Neues E-Auto oder alter Verbrenner?
Elektroautos zu bauen ist energieaufwendig. Ist es da nicht ökologischer, alte Gebrauchtwagen weiterzufahren? Forscher zeigen nun: Vom Verbrenner auf E-Antrieb umzusteigen lohnt fast immer.
Der Lack glänzt, der Motor schnurrt: Fast könnte man den VW Golf 2 von Ulrich Venjakob für einen Jahreswagen halten. Dabei wurde der Benziner im September 1990 erstzugelassen. Damals hatte Deutschland gerade die Fußball-WM in Italien gewonnen, das Land stand kurz vor der Wiedervereinigung. Und Ulrich Venjakob kaufte sich den Golf bei einem Autohaus in Mönchengladbach als Neuwagen, in Brillantschwarz-Metallic. Lang ist das her, doch der VW rollt noch immer putzmunter über die Straßen. Fast 34 Jahre ein und dasselbe Auto? Andere hätten sich in dieser Zeit fünf bis sechs Neuwagen gekauft, sagt der Mann aus Willich am Niederrhein stolz: „Die Frage der Nachhaltigkeit stellt sich so wohl nicht, oder?“
Wie viele andere Langzeit-Autofahrer ist Venjakob sicher, dass es vergleichsweise umweltschonend sei, seinen Pkw ewig weiterzufahren. Ihre These: Automobile Veteranen aus den Neunziger- oder Nuller-Jahren sind längst gebaut. Die Herstellung von Neuwagen indes ist energieaufwendig. Das betrifft speziell Elektroautos, deren Akkus zudem knappe Rohstoffe wie Lithium oder Kobalt benötigen.

# EINGABEDATEN
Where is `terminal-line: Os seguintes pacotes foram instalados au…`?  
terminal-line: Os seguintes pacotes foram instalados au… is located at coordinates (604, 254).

# AUFGABE
Erklären Sie in ein bis drei Sätzen, warum Langzeit-Autofahrer wie Ulrich Venjakob laut dem Seitenauszug es für umweltschonend halten, ihren Pkw ewig weiterzufahren. Das Material steht in keinem Zusammenhang mit dem Seitenauszug.

# ERGEBNIS
Sie gehen davon aus, dass alte Autos aus den Neunziger- oder Nuller-Jahren längst gebaut sind, während die Herstellung von Neuwagen energieaufwendig ist. Das betrifft besonders Elektroautos, deren Akkus zudem knappe Rohstoffe wie Lithium oder Kobalt benötigen.